* What is required
Using the data below, work out how many of its lines contain "Remove", and give that number with nothing added.

[Saved data entries]
%%
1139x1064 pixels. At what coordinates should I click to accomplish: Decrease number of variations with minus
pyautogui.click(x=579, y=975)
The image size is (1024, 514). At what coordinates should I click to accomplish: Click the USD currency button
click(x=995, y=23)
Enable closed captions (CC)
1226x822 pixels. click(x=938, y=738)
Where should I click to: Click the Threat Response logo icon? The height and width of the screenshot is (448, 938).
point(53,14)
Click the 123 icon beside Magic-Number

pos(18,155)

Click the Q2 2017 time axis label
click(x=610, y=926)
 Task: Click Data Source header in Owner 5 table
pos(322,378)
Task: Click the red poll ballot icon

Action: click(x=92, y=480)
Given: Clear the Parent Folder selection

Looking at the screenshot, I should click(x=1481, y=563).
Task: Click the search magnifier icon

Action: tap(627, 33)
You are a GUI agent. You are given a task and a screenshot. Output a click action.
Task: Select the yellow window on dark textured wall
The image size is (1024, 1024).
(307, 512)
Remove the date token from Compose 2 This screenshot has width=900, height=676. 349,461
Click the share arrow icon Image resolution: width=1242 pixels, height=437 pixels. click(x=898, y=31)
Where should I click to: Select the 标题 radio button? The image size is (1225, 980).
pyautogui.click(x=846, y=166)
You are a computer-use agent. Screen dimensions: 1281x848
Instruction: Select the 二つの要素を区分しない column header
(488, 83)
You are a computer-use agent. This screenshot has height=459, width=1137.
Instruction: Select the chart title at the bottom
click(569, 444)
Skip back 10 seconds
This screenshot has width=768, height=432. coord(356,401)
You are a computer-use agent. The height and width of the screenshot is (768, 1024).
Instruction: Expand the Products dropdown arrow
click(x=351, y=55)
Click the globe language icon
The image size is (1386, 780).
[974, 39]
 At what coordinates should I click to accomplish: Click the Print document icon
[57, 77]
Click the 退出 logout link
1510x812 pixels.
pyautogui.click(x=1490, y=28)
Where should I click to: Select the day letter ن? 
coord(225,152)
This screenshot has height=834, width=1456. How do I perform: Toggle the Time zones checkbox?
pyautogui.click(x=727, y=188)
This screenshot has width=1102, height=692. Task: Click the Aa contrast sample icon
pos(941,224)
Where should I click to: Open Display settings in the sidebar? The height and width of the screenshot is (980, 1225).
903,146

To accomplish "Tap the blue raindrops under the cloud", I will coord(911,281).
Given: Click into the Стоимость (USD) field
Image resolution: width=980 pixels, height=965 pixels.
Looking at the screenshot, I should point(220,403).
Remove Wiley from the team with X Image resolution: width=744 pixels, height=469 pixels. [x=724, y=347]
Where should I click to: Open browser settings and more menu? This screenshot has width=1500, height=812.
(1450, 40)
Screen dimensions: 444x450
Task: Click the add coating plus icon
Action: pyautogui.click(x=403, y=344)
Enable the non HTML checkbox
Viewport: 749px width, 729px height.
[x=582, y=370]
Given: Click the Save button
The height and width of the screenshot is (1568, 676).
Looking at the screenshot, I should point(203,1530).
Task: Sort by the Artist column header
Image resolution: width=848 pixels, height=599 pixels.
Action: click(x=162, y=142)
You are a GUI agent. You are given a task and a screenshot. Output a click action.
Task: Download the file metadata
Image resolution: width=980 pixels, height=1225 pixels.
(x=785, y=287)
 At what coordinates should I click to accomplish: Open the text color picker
%%
* Response to the exercise
2